Opera and Music Theatre Forum, February 2012
Howard's Ada sketches at SOUNDINGS, Kings Place
05.12.11, SOUNDINGS, Kings Place, London, UK
"Howard's Ada sketches ... one of a number of very fine pieces ... pictures Ada Lovelace dreaming that her (and Babbage's) analytical engine – an early computer – produced notes instead of numbers. Typical of Howard in its minute theatricality, it is a gentle affair, with sparse, dreamy textures for flute and clarinet and a vocal line, sung by Loré Lixenberg, that moves from speech to song and prose to verse (and back again). The percussion part, devised by Adam Clifford, deploys flower pots and a torn cymbal to intriguing effect."
Guy Dammann, The Guardian, 07.12.11
World Premiere of Howard's Calculus of the Nervous System
Wien Modern 2011 Festival Commission
ORF Radio Symphony Orchestra Vienna / cond. James MacMillan
20.11.11, Wiener Konzerthaus, Vienna, Austria
"...Calculus presented an absorbing mix of stealth, suggestion and surprise – its tremulous opening punctuated by silences like a sequence of abortive starts, and its final measures sounding like a sequence of abortive endings, but engineered (which I think if the right word here) with winning confidence and craft. I was impressed."
Michael White, The Telegraph, 22.11.11
"Ein Werk, das man wegen seiner unglaublichen Einprägsamkeit beim zweiten Mal Hören sicher sofort wieder erkennen wird."
"A work which because of its incredible memorability will be instantly recognizable on a second hearing."
Michaela Preiner (translation by Andrea Rauter)
www.european-cultural-news.com, 23.11.11
Howard's Solar at Wien Modern Festival 2011
ORF Radio Symphony Orchestra Vienna / cond. James MacMillan
20.11.2011, Wiener Konzerthaus, Vienna, Austria
"… Solar was the second performance of a piece by Emily Howard in the course of the festival. The relationship to Magnetite was clearly audible: both Solar and Magnetite ware inspired by the idea of sound as magnetic fields. Emily Howard proves her hand for theatrical moments and a cleverly devised arc of suspense. The audience received the work enthusiastically…"

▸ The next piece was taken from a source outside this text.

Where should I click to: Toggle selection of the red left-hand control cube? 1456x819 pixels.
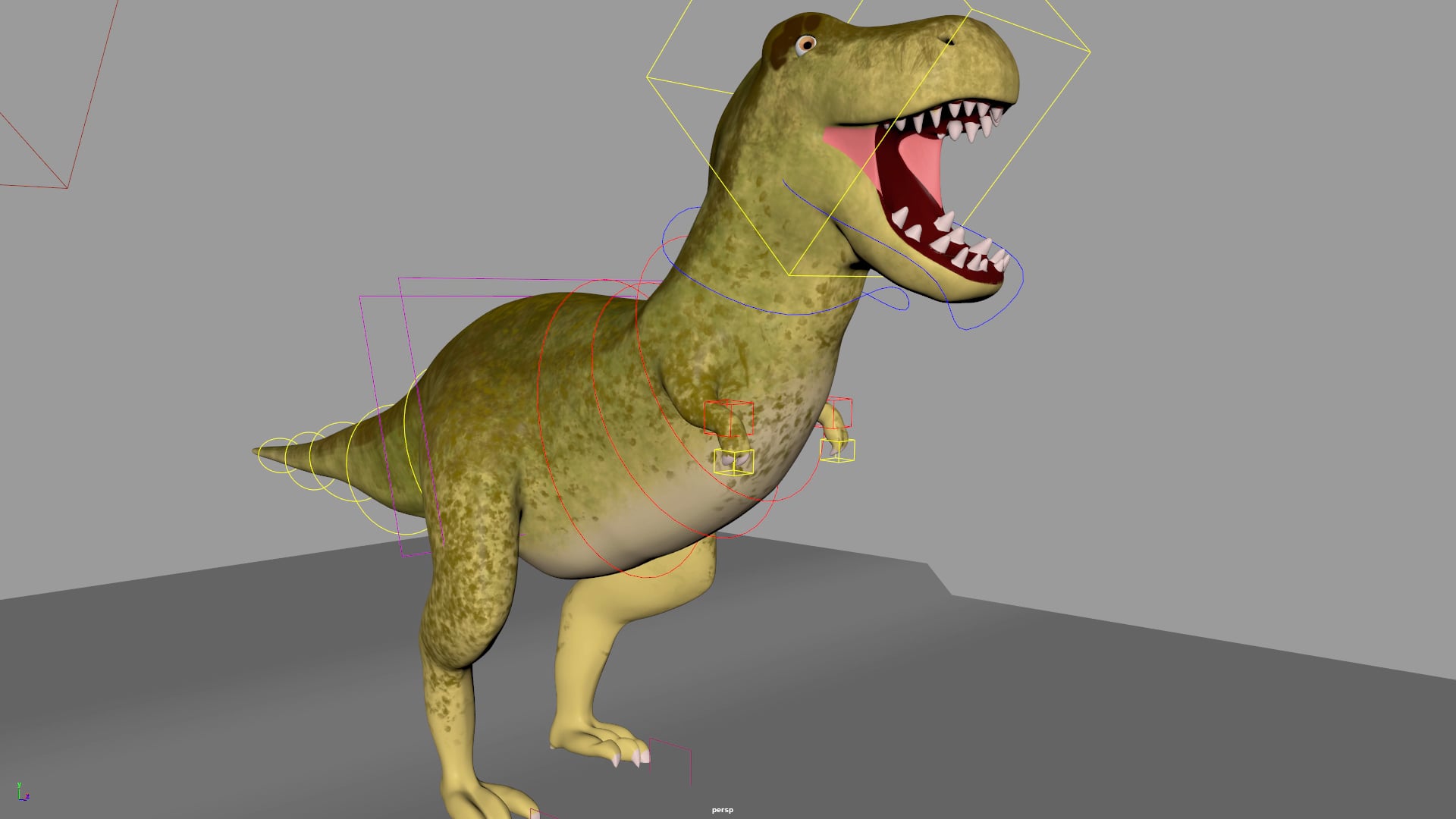[729, 418]
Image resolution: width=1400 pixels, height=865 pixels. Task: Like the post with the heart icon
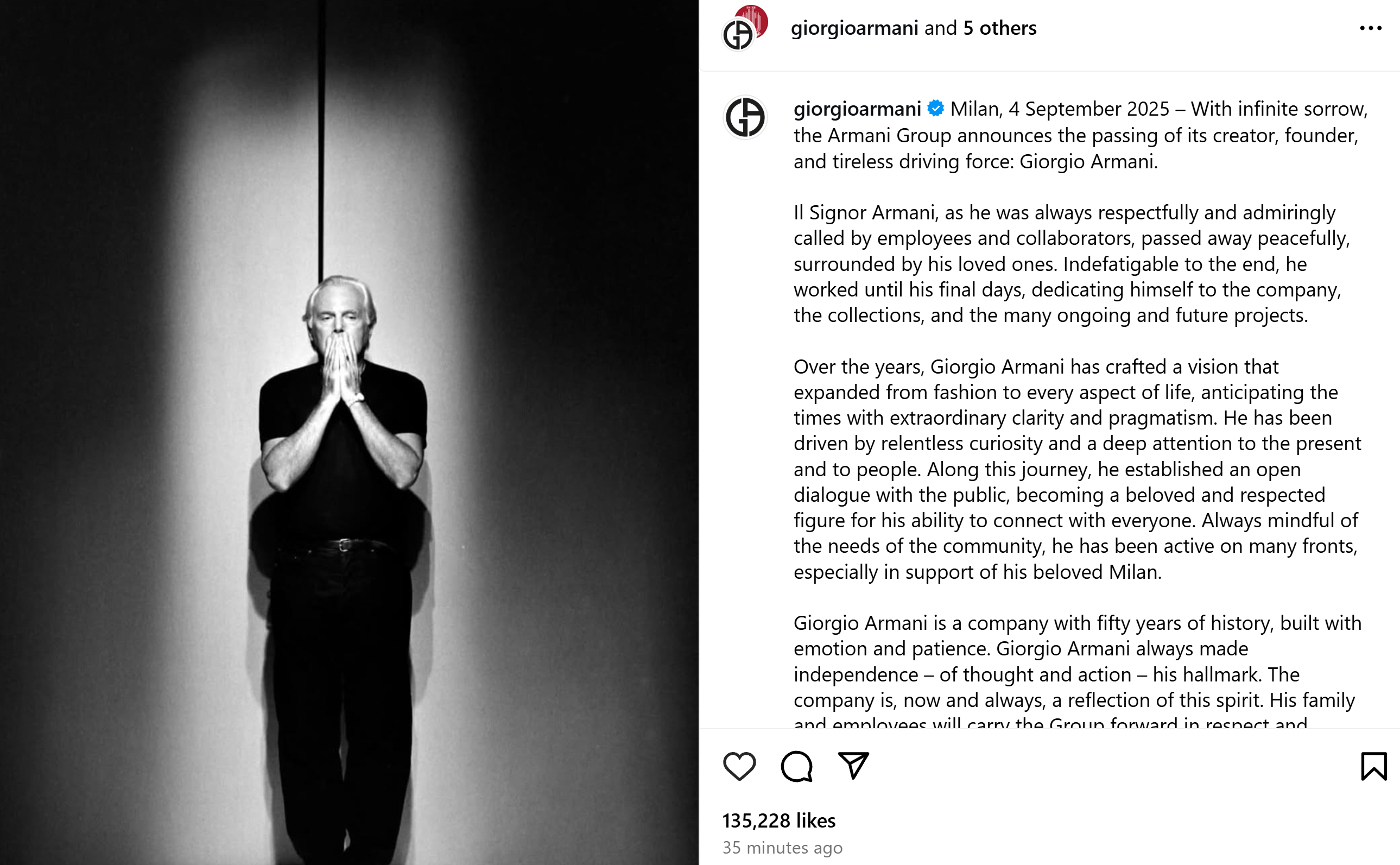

www.terz.cc, November 2011
Howard’s Sky and Water recorded on John McCabe:FAREWELL RECITAL
Released 19.09.2011
John McCabe (piano)
Toccata Classics [TOCC 0139]
"Her Sky and Water was inspired by an M.C. Escher drawing in which birds morph into fishes. It tumbles with a starry, sometimes dissonant profusion of glinting and glimmering writing... It ends in an enigmatically twinkling glow. It is very impressive in the hands of the dedicatee, John McCabe."
Rob Barnett, www.musicweb-international.com, November 2011
"Emily Howard (a Liverpudlian like McCabe) is perhaps these days not so much up and coming, as arrived: her Sky and Water…cerebral, sparser, linear, the realization in pianistic terms of an idea of ascent and descent."
Piers Burton-Page, International Record Review, November 2011
"Howard's Sky and Water (2005), its title owing to M. C. Escher's wood etching – fish and birds appropriating one another – opens with an arresting gesture ... and flourishes both contrapuntally and dramatically."